So you might be asking, why not correct for the apparent leg length asymmetry? What’s to lose?

  1. As noted above, of all the things that could lend to the appearance of a leg length difference, most of them are more variations of angulation (varus or valgus) than a true difference in length of either the femur or tibia (unless something has changed in the bone, see #1 above).
  2. You might actually be creating a leg length asymmetry. (Whatever the patient has going on, they may have been coping well with it for decades and changing that may cause more problems than it improves).
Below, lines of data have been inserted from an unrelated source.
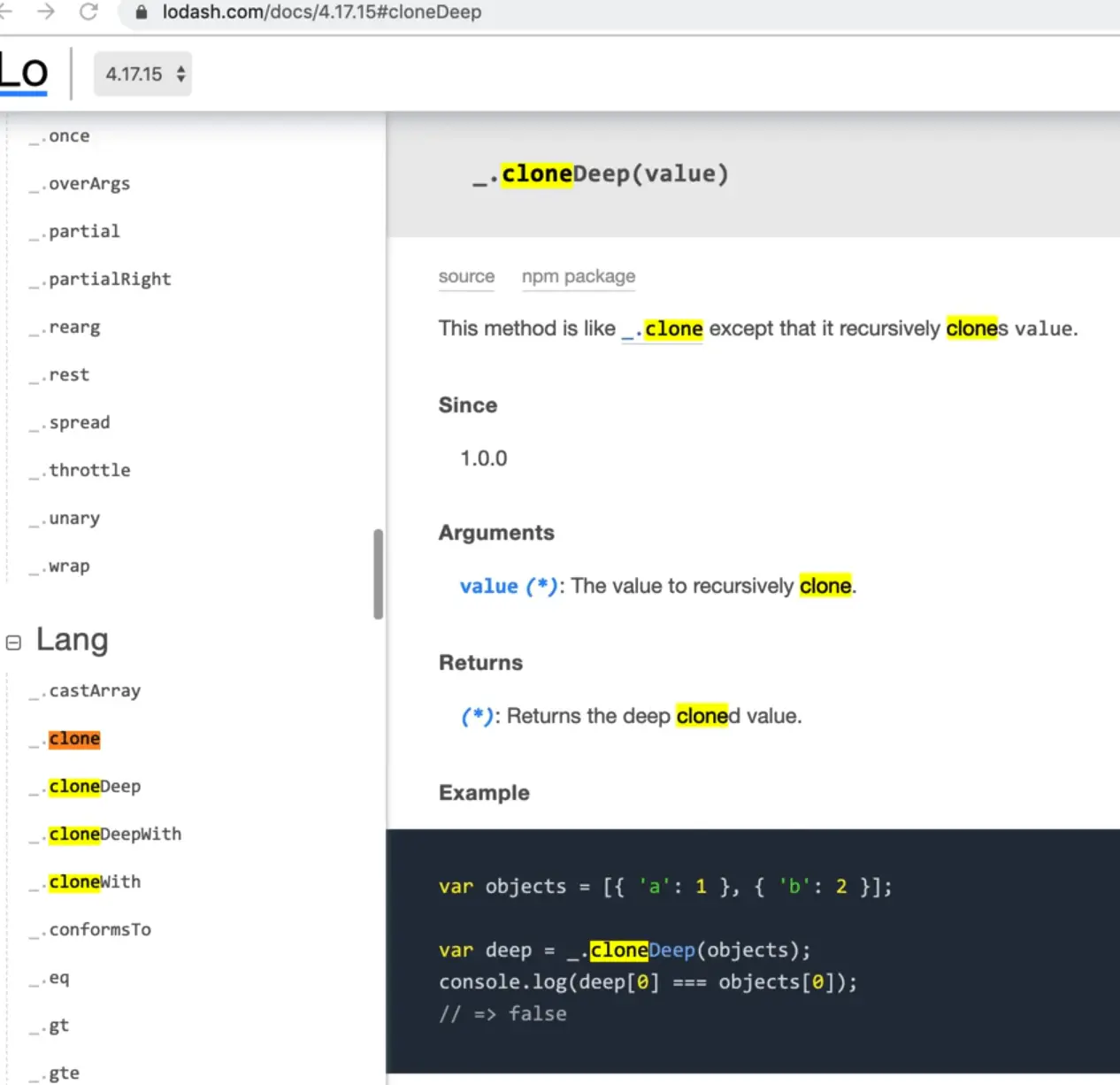Viewport: 1120px width, 1085px height.
Task: Click the browser reload icon
Action: click(x=88, y=12)
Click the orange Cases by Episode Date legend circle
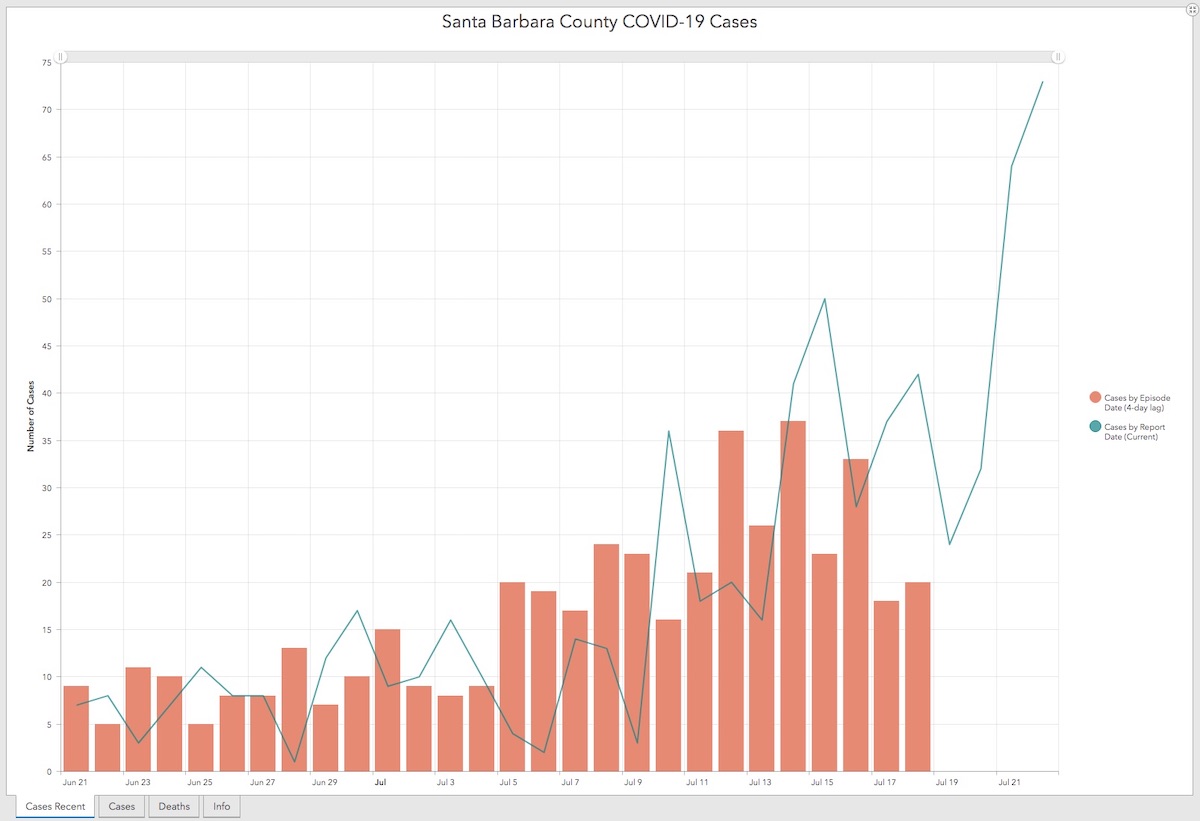 (x=1095, y=397)
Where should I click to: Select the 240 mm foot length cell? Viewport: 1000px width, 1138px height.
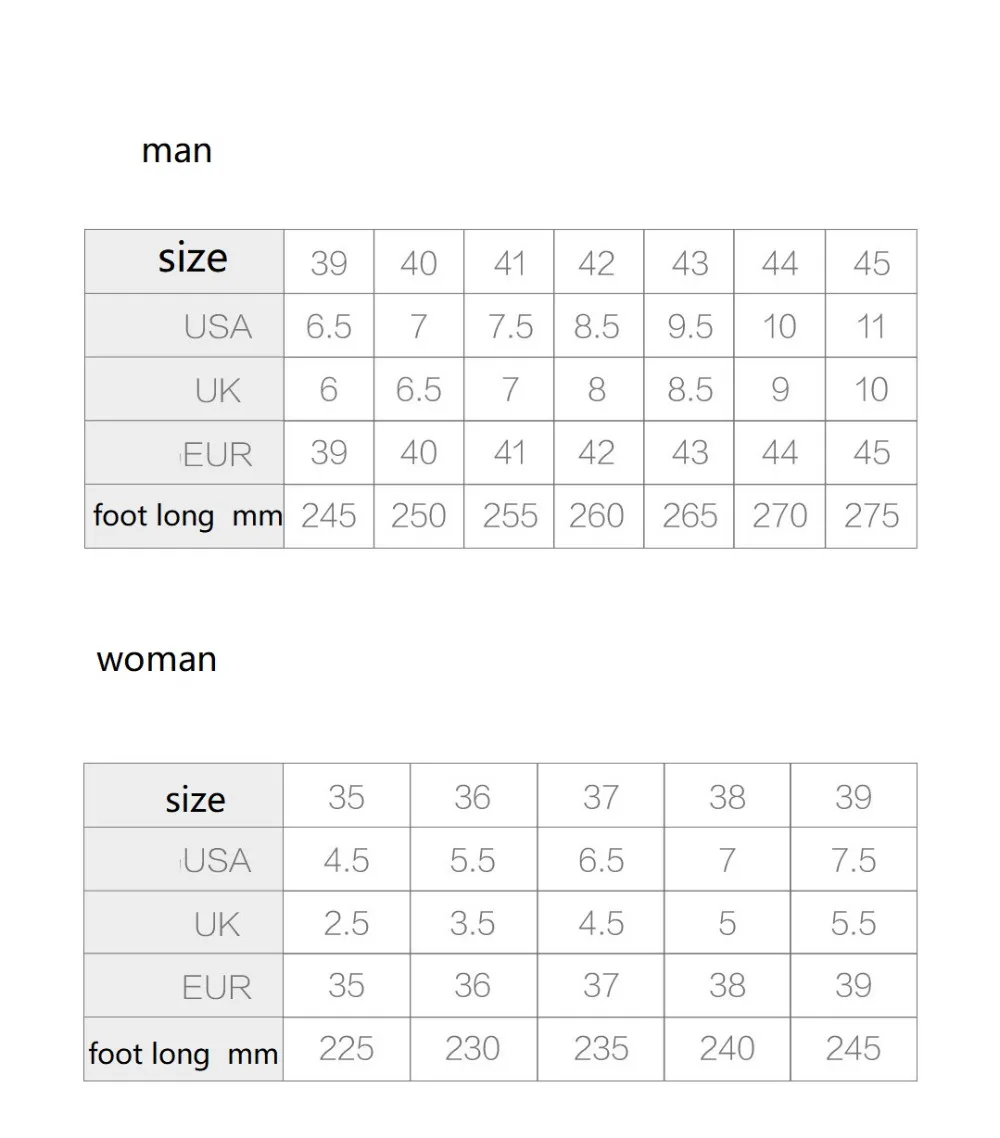pyautogui.click(x=727, y=1049)
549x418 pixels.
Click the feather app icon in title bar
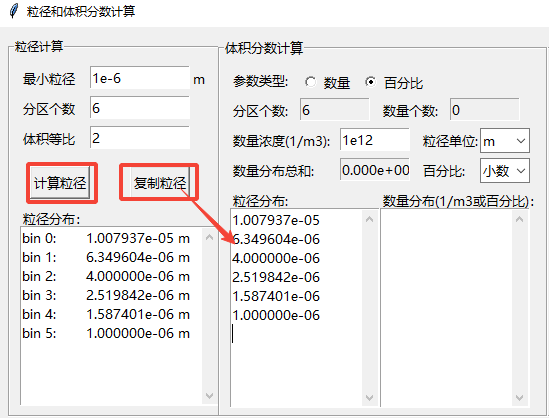[14, 11]
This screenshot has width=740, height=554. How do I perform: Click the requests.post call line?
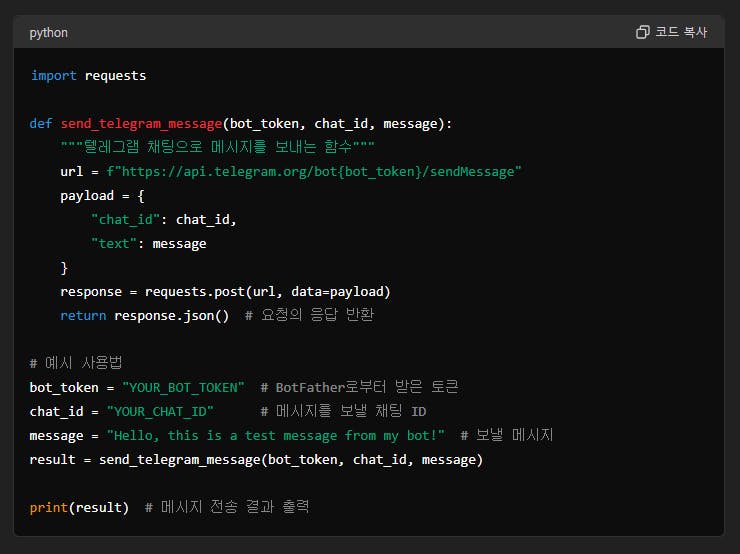click(225, 291)
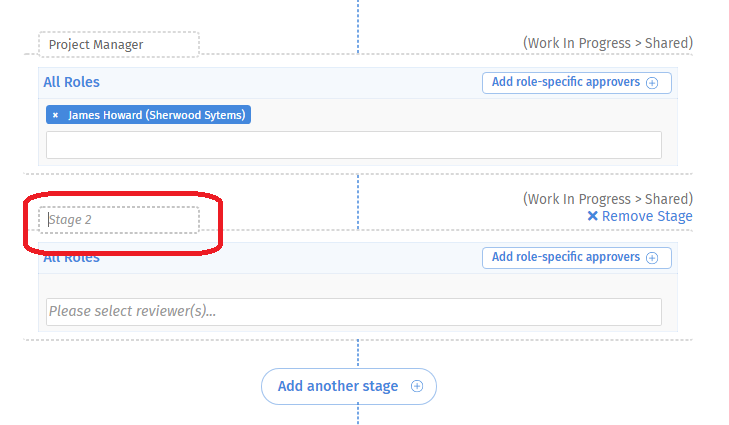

  3. Correcting for a leg length difference inside the shoe can significantly change the fit of a shoe far more than treating the frontal plane issues in angulation below the ankle…and if the patient doesn’t like how his/her shoe is fitting, she won’t wear the correction.   Typically the most correction you can fit inside a shoe before shoe fit becomes an issue is ¼”, so the picture below is for your entertainment purposes.  I was stationed at Brooke Army Medical Center in 1998 when I ordered a “custom shoe modification” for a 2” leg length difference secondary to femur fracture and instead of doing the hard work of adding the correction to the sole of my patient’s shoe, the Orthotist did the ridiculous work of constructing the biggest heel lift I’ve ever seen.  I’ve kept it as a souvenir.